**Work to be completed:** The lines to extract begin at the line that contains "The height and width of the screenshot is (368, 698)." and run through the last line of the listing; reproduce them exactly, minus any pictures.
*** Supplied information Section Begins ***
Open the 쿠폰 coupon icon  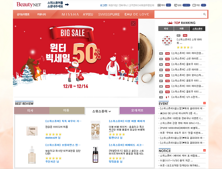click(x=194, y=5)

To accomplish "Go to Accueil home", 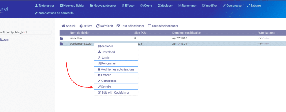I will tap(69, 26).
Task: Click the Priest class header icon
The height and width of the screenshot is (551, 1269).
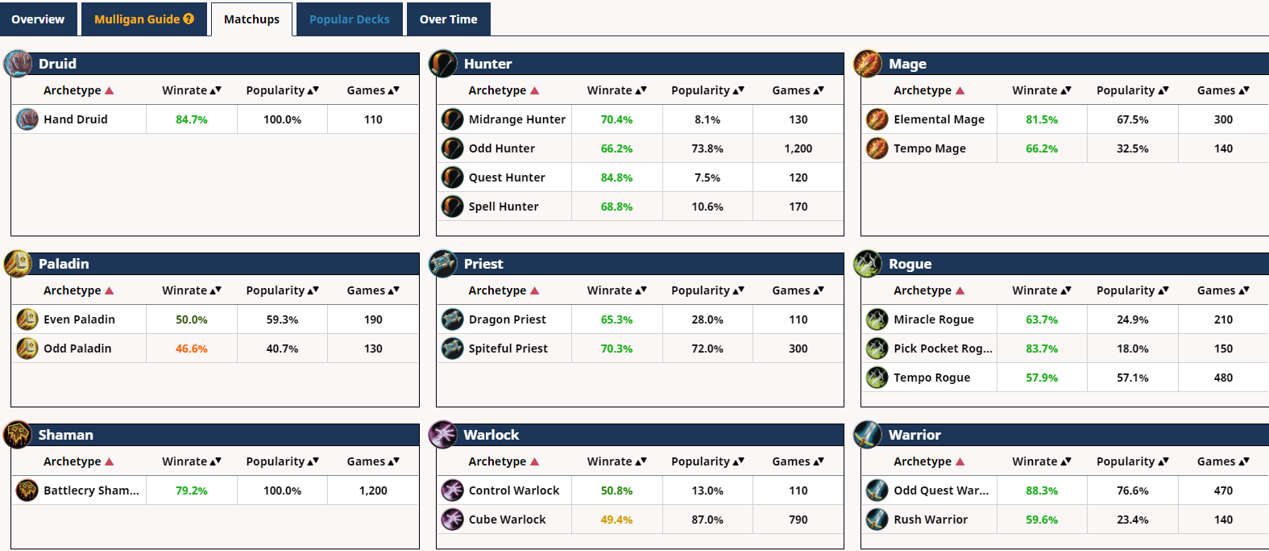Action: tap(443, 264)
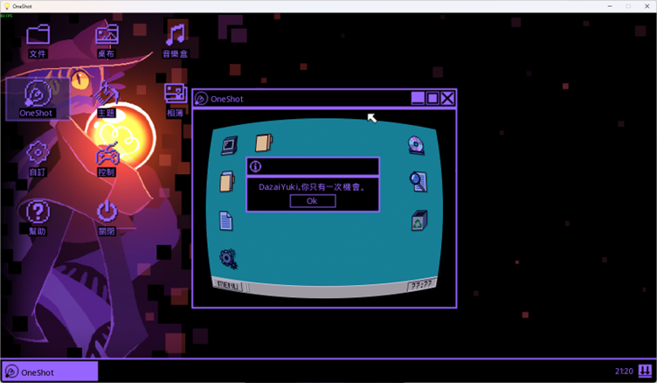Select the OneShot lightbulb desktop icon

pyautogui.click(x=37, y=96)
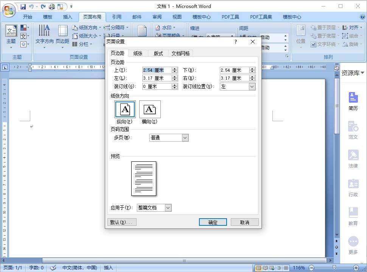
Task: Open 简历 in the 资源库 sidebar
Action: (x=353, y=100)
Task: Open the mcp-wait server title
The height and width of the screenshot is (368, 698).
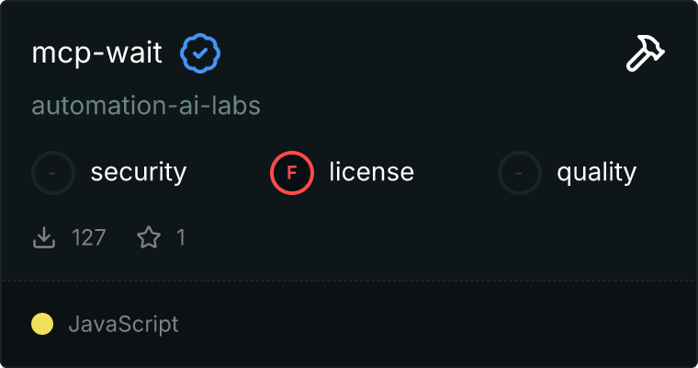Action: (x=97, y=54)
*** Supplied information Section Ends ***
**Solution:**
The height and width of the screenshot is (368, 698).
Action: (x=97, y=54)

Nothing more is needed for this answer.